ASSIGNED TASK A:
Write out the essay on virgin-shaming word for word, starting at "They talk about" and ending at "to today's standards.".
ASSIGNED TASK B:
Extend the essay on virgin-shaming, picking up right after its final sentence.
--- PASSAGE Enclosed Below ---
Over the past year I have heard quite a bit about Slut Shaming. Mostly it has been talked about because a lot of women feel that they are being judged on how many people they sleep with or the way in which they choose to present themselves; i.e. how they dress, what they say and how they act. They are ridiculed for their sexual habits and have risen up to say "stop judging us, it's 2016 and everyone is having sex." But really not everyone is having sex. In fact some women choose specifically not to have sex and the backlash that those people receive is just as offensive as the so called "slut-shaming." These judgments on the opposite side I have specifically dubbed "virgin-shaming".
First I would like to say that I agree that slut shaming is wrong. I generally never think that it is acceptable to judge and insult someone on the way in which they choose to live because it is not my place. I think that it is quite ironic however when I talk to people who advocate for the termination of slut shaming actually then go on to shame virgins. "That's impossible" they say. "It's the 21st century, just have sex, it's no big deal." And my personal favorite: "Good luck finding someone who is a virgin too."
They talk about being a virgin like it's old-fashioned and outdated or even call it "bullshit". To quote from a recent article titled "Slut Shaming Needs To End" on Odyssey: "We must save ourselves for the perfect man who will love us for who we are and he will be the only man we sleep with for the rest of our lives.The thing is though, we are finally starting to realize that this is bullshit." She states that we should tolerate and even encourage sleeping around. Then she goes on to shame virgins because "women should be free to do what they want" insinuating that being a virgin is a principle of the past, not relevant to today's standards.
It's a double standard. I'm not allowed to judge you for having sex but you are allowed to judge me for not having sex.A lot of the complaints women have about slut shaming are the sexual harassment they claim to experience when going out in public and wearing clothes that show off their body. I wonder if they know that even women wearing clothes that cover every inch of their body also get sexually harassed. I wonder if they understand that they aren't the only ones being pressured into sex. In a very real sense these two types of women I am describing experience a lot of the same things. Yet for some reason most women would prefer to be called a "slut" over a "virgin".
--- End of Enclosed PASSAGE ---
--- COLLECTED MATERIAL Enclosed Below ---
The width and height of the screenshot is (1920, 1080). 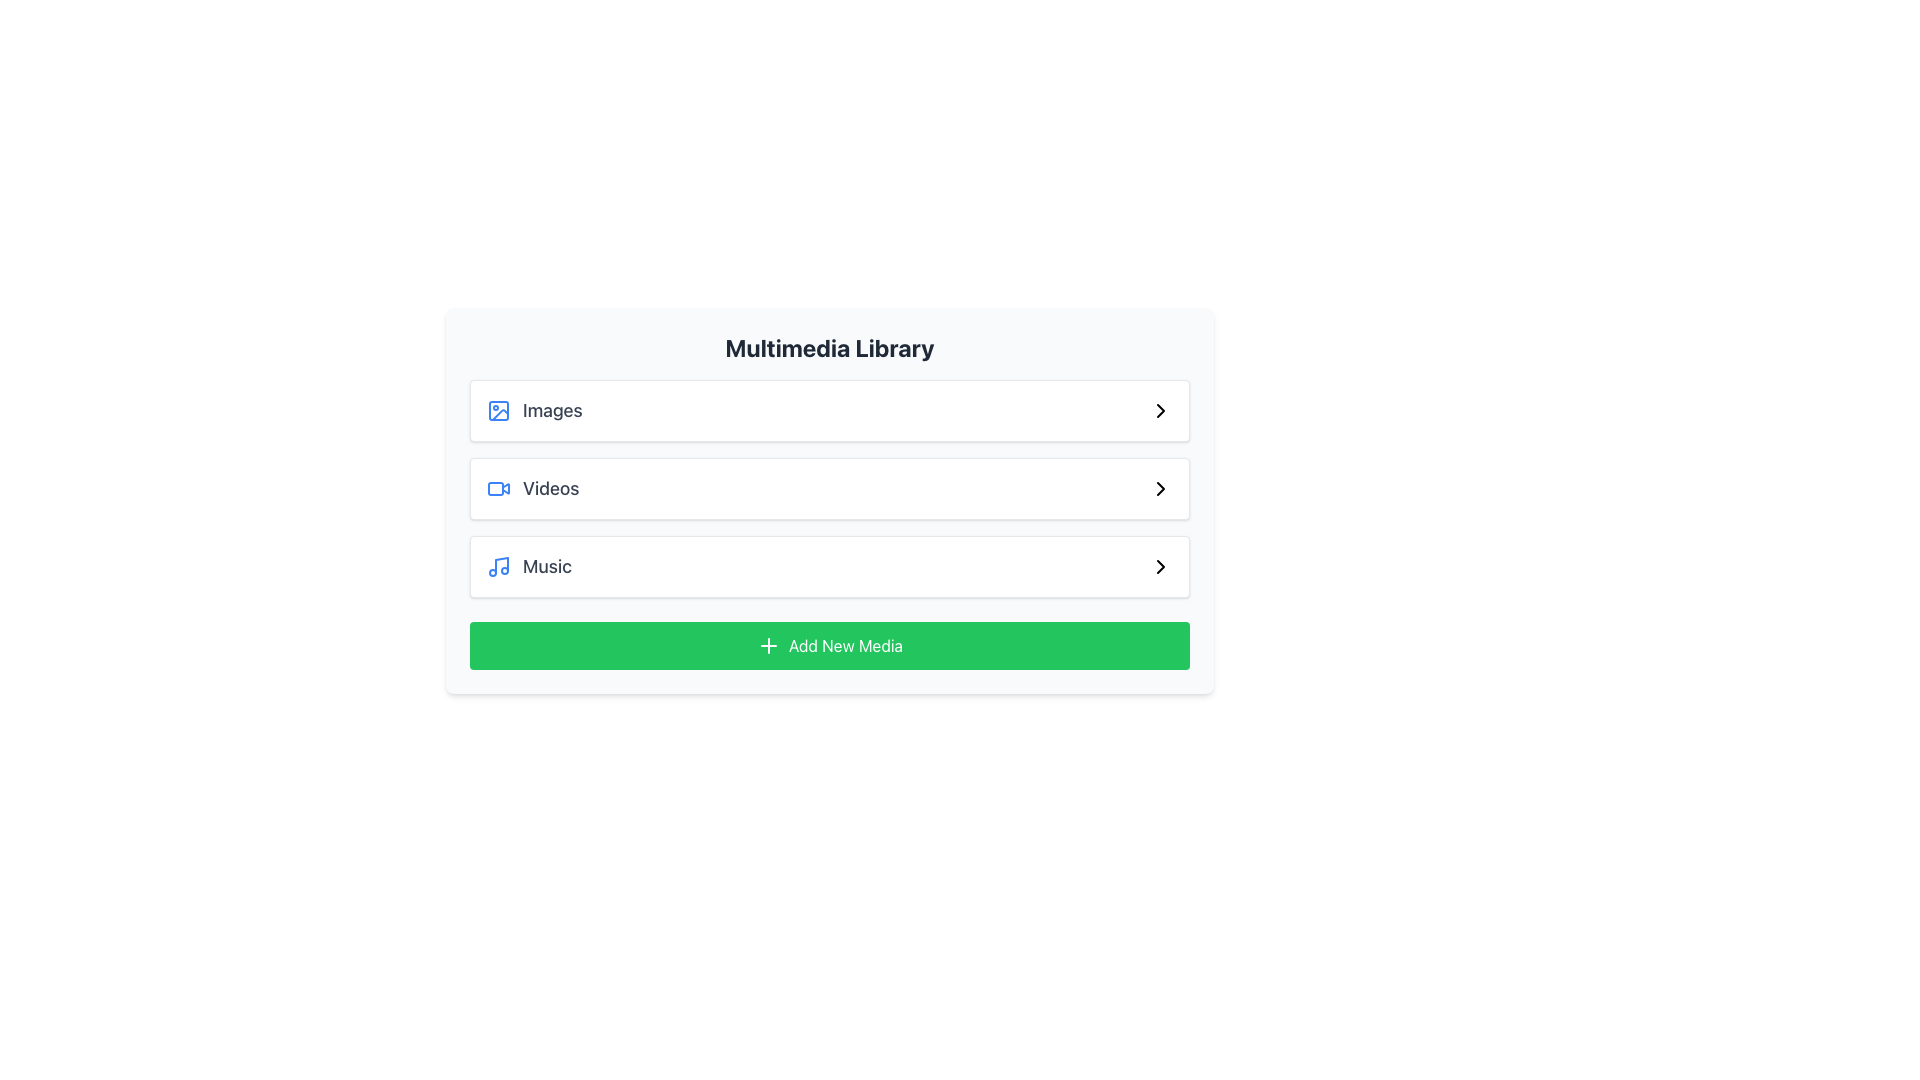 I want to click on the rightward-pointing chevron icon located at the far right of the Music section in the Multimedia Library interface, so click(x=1161, y=567).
--- End of Enclosed COLLECTED MATERIAL ---
EXPECTED ANSWER A:
They talk about being a virgin like it's old-fashioned and outdated or even call it "bullshit". To quote from a recent article titled "Slut Shaming Needs To End" on Odyssey: "We must save ourselves for the perfect man who will love us for who we are and he will be the only man we sleep with for the rest of our lives.The thing is though, we are finally starting to realize that this is bullshit." She states that we should tolerate and even encourage sleeping around. Then she goes on to shame virgins because "women should be free to do what they want" insinuating that being a virgin is a principle of the past, not relevant to today's standards.

EXPECTED ANSWER B:
What's the first thing you think of when you hear the word "virgin"? Do you imagine a string bean geek with a curly fro and coke bottle glasses? Or worse: do you imagine an angelic figure dressed in all white with a glowing halo over their head?I have a friend who is 18, ready to go to college and scared because she doesn't want people to know that she is a virgin. That is the problem. She is ashamed of the very idea. Ashamed! That boggles my mind. Her purity is looked at like a cold-sore: highly treatable and something that needs to leave as soon as possible. Maybe she wouldn't feel ashamed if the people who preached the wrongs of slut shaming actually followed their own advice; if you believe that someone shouldn't be judged from their sex life then don't judge someone from their sex life. It's the hypocrisy of it all that really gets me.
Not enough is being said about the minority who is waiting till marriage. In fact the very idea of being a virgin is thought of as rare and interesting enough to make a television show out of, i.e. Jane The Virgin. What this does is ostracize a group of people (specifically women) to think that they are outdated, ignorant and abnormal. I challenge those people who are advocating for the freedom of sexual promiscuity to not put down women who are choosing to stay pure in the process. Instead, let us teach young women how very important sex is. Let's teach them how to respect one another and how to respect themselves.